I have a ViewController that defines touchesMoved() to increment a counter as a user drags a finger over the screen:
override func touchesMoved(touches: Set<UITouch>, withEvent event: UIEvent?) {
numMoved += 1
print("Moved: \(numMoved)")
}
When the user goes to another view controller which doesn't have touchesMoved() defined, I expect that nothing would happen. (The new view controller is defined to be of class OtherViewController, which inherits directly from UIViewController and so does not get the touchesMoved() override I had defined for the first view controller.)
However, after tapping a button that brings me to the other view controller, I still see the printed messages, meaning touchesMoved() is still being invoked even though I am no longer on the original view controller that is tracking the drag.
Am I missing some simple thing that would ensure that the override to touchesMoved() only affects the ViewController it is defined within?
Thanks for any insights.
Instead of defining touchesMoved
in a view controller, define it in a view.
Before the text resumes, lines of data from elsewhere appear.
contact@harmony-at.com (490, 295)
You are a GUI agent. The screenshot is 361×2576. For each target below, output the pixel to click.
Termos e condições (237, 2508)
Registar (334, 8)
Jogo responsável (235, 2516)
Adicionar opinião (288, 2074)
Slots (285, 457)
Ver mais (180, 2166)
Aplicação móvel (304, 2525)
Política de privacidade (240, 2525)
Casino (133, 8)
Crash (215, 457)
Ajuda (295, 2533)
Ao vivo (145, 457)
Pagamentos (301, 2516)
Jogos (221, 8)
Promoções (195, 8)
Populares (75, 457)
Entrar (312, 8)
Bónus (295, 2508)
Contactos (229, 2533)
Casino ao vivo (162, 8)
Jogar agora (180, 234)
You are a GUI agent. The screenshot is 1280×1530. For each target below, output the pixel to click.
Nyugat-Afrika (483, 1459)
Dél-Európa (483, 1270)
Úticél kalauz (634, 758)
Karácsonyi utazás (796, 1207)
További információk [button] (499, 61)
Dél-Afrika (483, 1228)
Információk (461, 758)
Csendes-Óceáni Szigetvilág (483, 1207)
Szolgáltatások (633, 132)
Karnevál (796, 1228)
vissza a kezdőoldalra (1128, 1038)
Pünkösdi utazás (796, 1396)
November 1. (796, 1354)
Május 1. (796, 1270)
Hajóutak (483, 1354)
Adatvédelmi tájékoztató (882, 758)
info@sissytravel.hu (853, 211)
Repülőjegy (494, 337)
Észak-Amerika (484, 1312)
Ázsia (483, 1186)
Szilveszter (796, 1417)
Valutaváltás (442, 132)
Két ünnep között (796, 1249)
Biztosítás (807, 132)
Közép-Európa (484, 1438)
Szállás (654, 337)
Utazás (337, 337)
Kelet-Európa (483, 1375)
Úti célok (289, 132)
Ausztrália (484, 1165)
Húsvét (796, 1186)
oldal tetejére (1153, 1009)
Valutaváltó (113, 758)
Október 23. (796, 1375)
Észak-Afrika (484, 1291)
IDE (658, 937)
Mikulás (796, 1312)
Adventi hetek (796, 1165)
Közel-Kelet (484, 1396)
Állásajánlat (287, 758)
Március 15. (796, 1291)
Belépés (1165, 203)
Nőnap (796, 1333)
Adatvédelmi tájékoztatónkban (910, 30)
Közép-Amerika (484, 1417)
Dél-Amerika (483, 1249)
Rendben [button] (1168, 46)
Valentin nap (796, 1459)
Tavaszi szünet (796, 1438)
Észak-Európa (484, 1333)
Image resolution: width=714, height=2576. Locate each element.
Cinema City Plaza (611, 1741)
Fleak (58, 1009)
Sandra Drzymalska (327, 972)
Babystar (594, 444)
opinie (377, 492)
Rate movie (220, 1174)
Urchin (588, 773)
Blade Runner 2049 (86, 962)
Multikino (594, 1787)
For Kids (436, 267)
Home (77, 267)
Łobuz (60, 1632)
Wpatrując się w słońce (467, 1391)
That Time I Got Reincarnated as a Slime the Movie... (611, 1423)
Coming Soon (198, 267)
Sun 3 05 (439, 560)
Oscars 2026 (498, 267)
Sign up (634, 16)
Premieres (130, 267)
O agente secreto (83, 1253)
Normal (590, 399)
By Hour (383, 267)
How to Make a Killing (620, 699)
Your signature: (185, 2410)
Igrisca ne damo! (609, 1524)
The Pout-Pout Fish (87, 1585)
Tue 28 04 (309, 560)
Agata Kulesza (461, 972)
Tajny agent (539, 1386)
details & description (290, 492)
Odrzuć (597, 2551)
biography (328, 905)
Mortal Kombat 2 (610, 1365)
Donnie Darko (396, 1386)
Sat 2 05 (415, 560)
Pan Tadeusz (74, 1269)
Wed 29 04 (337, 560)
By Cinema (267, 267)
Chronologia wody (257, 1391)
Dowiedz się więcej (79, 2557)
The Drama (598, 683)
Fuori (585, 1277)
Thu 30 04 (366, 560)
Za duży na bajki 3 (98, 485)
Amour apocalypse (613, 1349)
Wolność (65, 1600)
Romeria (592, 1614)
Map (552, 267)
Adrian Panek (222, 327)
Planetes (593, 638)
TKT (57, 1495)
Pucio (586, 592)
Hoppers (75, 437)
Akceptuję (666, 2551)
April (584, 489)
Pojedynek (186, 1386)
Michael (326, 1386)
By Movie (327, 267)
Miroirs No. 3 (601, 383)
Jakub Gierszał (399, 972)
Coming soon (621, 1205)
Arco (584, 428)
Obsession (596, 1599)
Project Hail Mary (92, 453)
The main view of the view controller will do. (You will need to subclass UIView and make the main view of the view controller an instance of this subclass.)
It will have the same effect, but now you are not in the view controller hierarchy and you won't get messages from the other view controller's views.
Another alternative: pull a UITouch out of the touches:
and look at its view
. If this isn't your view, ignore this call.